EXERCISE REQUIREMENTS =
**a.** Write out the Gear Technique passage word for word, between "The patient may" and "can be accomplished.", inclusive.
**b.** In the Gear Technique passage, how often is traction manipulation to be carried out?
**c.** Render this sentence from the Gear Technique passage in Spanish: "More frequent treatment may be needed for reduction of acute symptoms."

PASSAGE TO READ =
* * * * * * *

Appendicular Skeletal Considerations:

In addition to the spine one must consider the joint structures of the lower extremities.  The ankles are most affected by the axial skeletal malposition/fixation segmental dysfunction.  Patients will inform the physician/therapist that their ankle is “twisted” or “pulling too hard” or some other similar phrases.  When this happens and a quick check of the apparatus reveals nothing out of the ordinary, the patient can be assured the ankle is simply going through the process of realigning its soft tissues and joint surfaces to a more correct alignment and functionality.

Time Needed For Correction:

Traction manipulation by the Gear Technique is to be carried out at least weekly.  More frequent treatment may be needed for reduction of acute symptoms.  The duration of active care may extend over days, weeks, months, or years until the swelling has been reduced and the circulation surrounding the joint structure has been restored to normal function.  The normalization of circulation is noted when the joint is moved through its full range of motion without any limitation, noise, or discomfort.  The physician/therapist technician simply feels a full separation of joint structures into complete anatomical extension without hindrance.  The patient feels no discomfort and intuitively knows they have reached maximum medical improvement.


Additional Considerations

Psychological Counseling:

The patient may need psychological counseling to prepare them prior to and during the treatment. The mind set is of paramount importance.  The patient must be ready and willing to recover from their ailment.  They must realize and accept the effort and time it will take on their part to stay the course of treatment in spite of the various shifting of body functional balance as the structural motor units reorganize their interactions.  If there is body posturing due to negative psychological thought processes they must be addressed before true healing can be accomplished.

* * * * * * *

EXCERPTED RECORDS =
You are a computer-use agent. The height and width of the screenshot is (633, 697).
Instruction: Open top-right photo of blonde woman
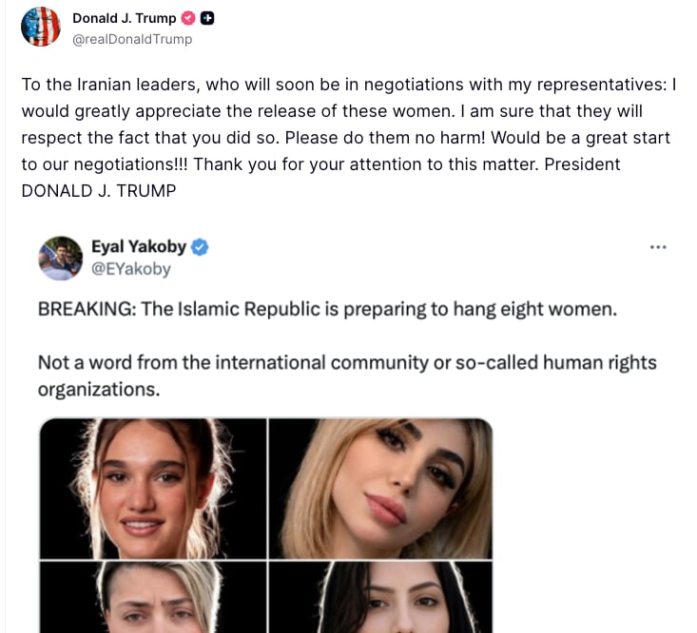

* * * * * * *

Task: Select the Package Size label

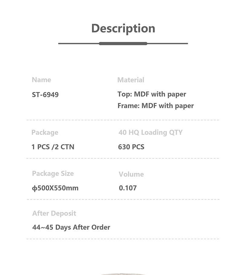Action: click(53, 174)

* * * * * * *

WRITTEN RESPONSES =
**a.**
The patient may need psychological counseling to prepare them prior to and during the treatment. The mind set is of paramount importance.  The patient must be ready and willing to recover from their ailment.  They must realize and accept the effort and time it will take on their part to stay the course of treatment in spite of the various shifting of body functional balance as the structural motor units reorganize their interactions.  If there is body posturing due to negative psychological thought processes they must be addressed before true healing can be accomplished.

**b.** At least weekly.

**c.** Puede ser necesario un tratamiento más frecuente para la reducción de los síntomas agudos.